Data provided:
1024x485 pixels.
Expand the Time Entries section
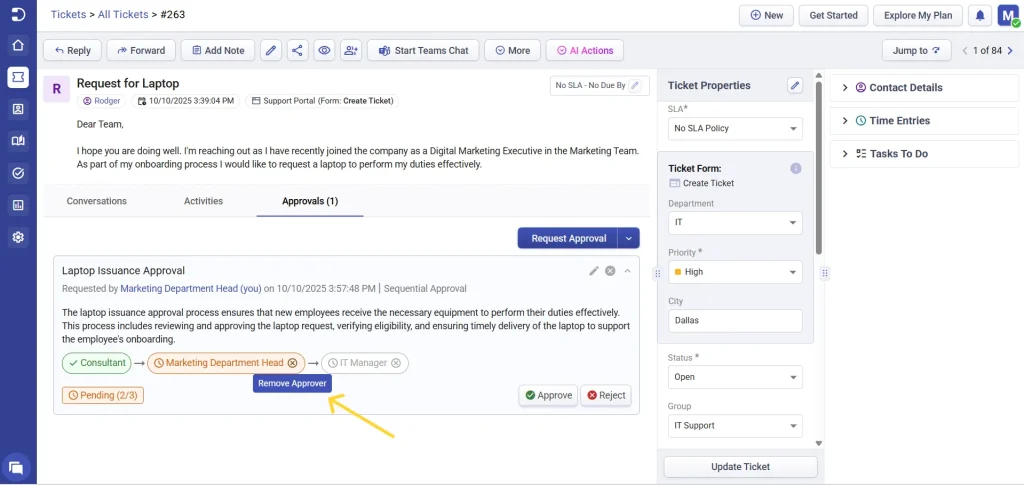pos(899,121)
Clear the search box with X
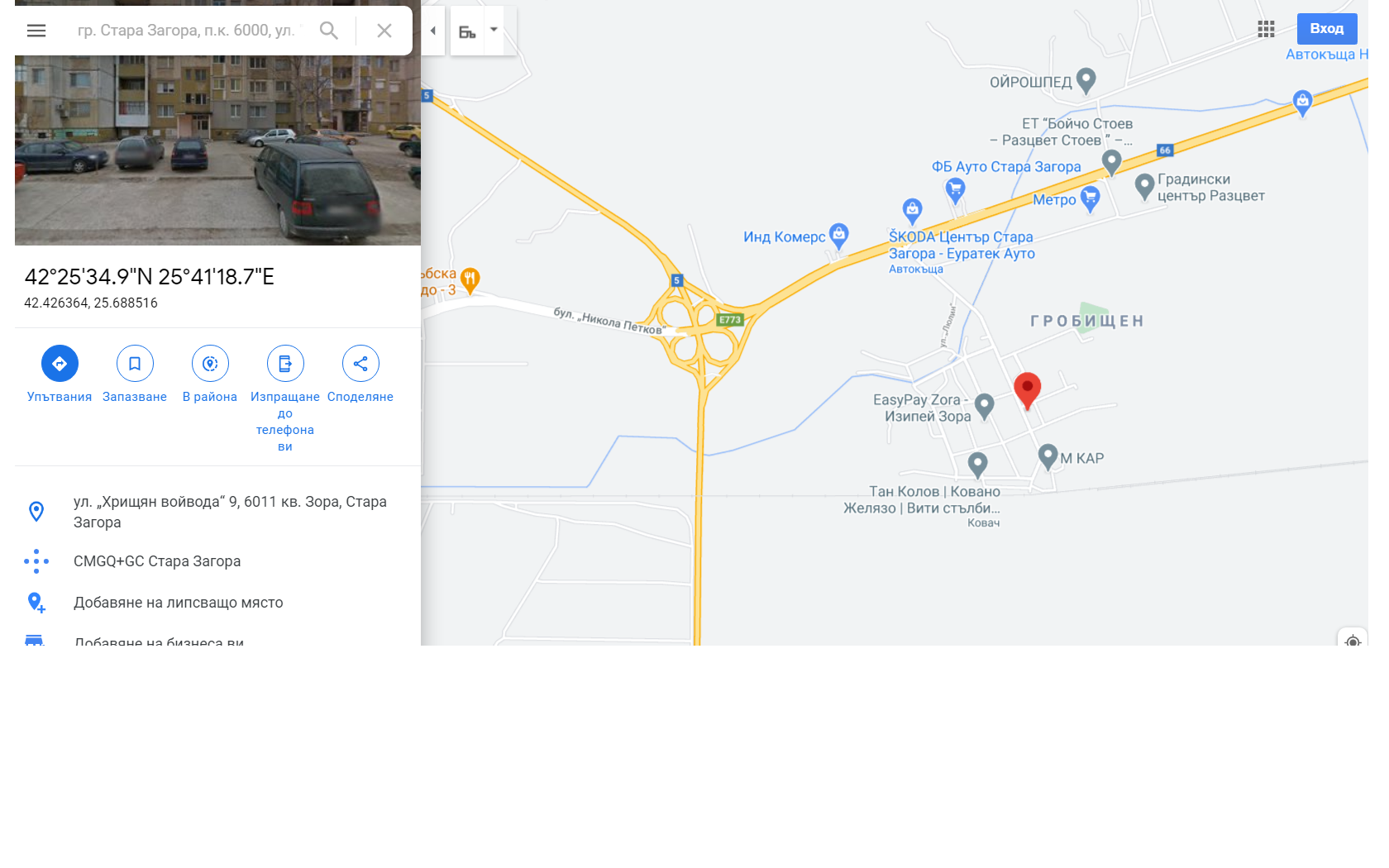This screenshot has height=868, width=1389. tap(384, 31)
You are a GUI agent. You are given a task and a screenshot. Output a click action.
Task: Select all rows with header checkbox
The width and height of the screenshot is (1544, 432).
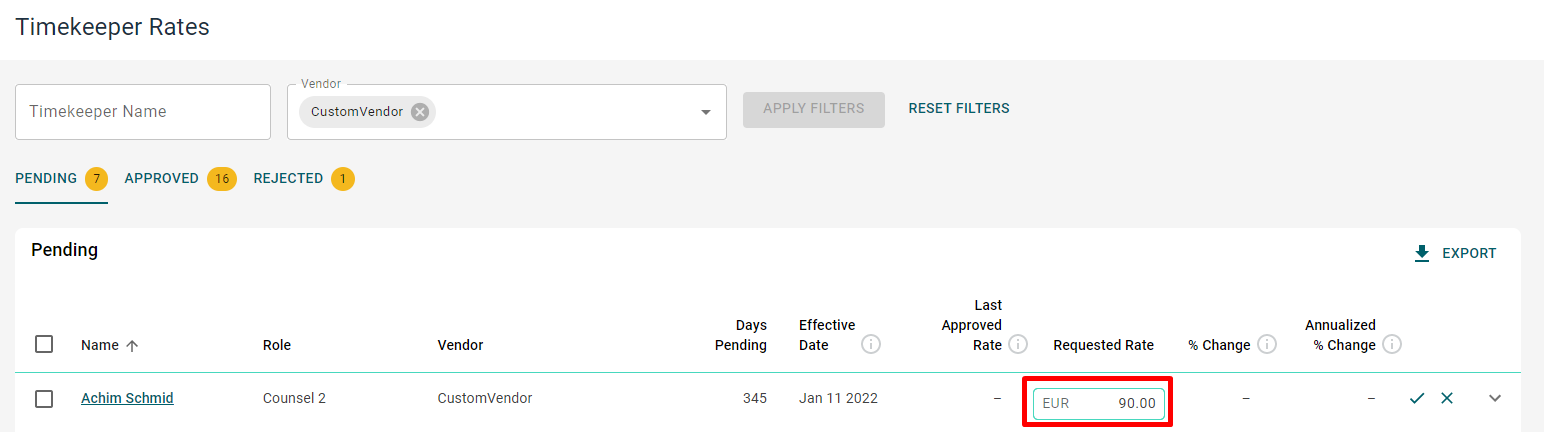44,344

What this task involves: Rewrite all of the items above, changing "search box" to "search field" and keeping everything else the same. Omit the pictures from your answer.

Correct result:
1024x485 pixels.
Expand the Time Entries section
pos(899,121)
Clear the search field with X
This screenshot has height=868, width=1389. tap(384, 31)
You are a GUI agent. You are given a task and a screenshot. Output a click action.
Task: Select all rows with header checkbox
The width and height of the screenshot is (1544, 432).
44,344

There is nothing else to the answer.